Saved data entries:

————

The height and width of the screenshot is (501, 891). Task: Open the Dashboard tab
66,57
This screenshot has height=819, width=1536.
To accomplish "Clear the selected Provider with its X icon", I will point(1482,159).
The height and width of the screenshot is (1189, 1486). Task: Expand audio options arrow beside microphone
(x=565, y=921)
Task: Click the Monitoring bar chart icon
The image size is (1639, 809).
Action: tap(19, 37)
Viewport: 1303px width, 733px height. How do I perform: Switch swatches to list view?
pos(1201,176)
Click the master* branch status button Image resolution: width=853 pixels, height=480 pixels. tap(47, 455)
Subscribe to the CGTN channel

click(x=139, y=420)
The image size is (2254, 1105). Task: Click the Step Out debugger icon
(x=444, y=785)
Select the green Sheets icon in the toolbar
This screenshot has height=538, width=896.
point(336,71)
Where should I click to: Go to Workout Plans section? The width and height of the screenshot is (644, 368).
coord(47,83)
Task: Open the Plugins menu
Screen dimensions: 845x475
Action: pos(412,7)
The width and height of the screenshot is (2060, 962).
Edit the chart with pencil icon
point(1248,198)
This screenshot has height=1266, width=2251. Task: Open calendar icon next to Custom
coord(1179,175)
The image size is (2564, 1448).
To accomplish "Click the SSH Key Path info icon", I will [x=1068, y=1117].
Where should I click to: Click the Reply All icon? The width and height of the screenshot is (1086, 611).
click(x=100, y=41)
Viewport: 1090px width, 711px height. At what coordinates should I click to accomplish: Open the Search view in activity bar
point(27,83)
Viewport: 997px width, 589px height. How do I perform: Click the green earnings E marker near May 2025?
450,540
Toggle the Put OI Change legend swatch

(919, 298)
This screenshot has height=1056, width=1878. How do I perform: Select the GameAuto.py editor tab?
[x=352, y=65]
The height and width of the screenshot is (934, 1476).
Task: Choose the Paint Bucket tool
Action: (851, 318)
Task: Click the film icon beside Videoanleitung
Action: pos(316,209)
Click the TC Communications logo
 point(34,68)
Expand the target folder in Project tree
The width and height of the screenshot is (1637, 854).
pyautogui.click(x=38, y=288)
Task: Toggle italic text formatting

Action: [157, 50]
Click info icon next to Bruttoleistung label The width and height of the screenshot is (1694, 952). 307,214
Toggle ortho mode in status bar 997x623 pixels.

————

◆ EXERCISE REQUIREMENTS
Your task is to return each line of the data above that contains the string "info".

◆ FINISHED TASK
To accomplish "Click the SSH Key Path info icon", I will [x=1068, y=1117].
Click info icon next to Bruttoleistung label The width and height of the screenshot is (1694, 952). 307,214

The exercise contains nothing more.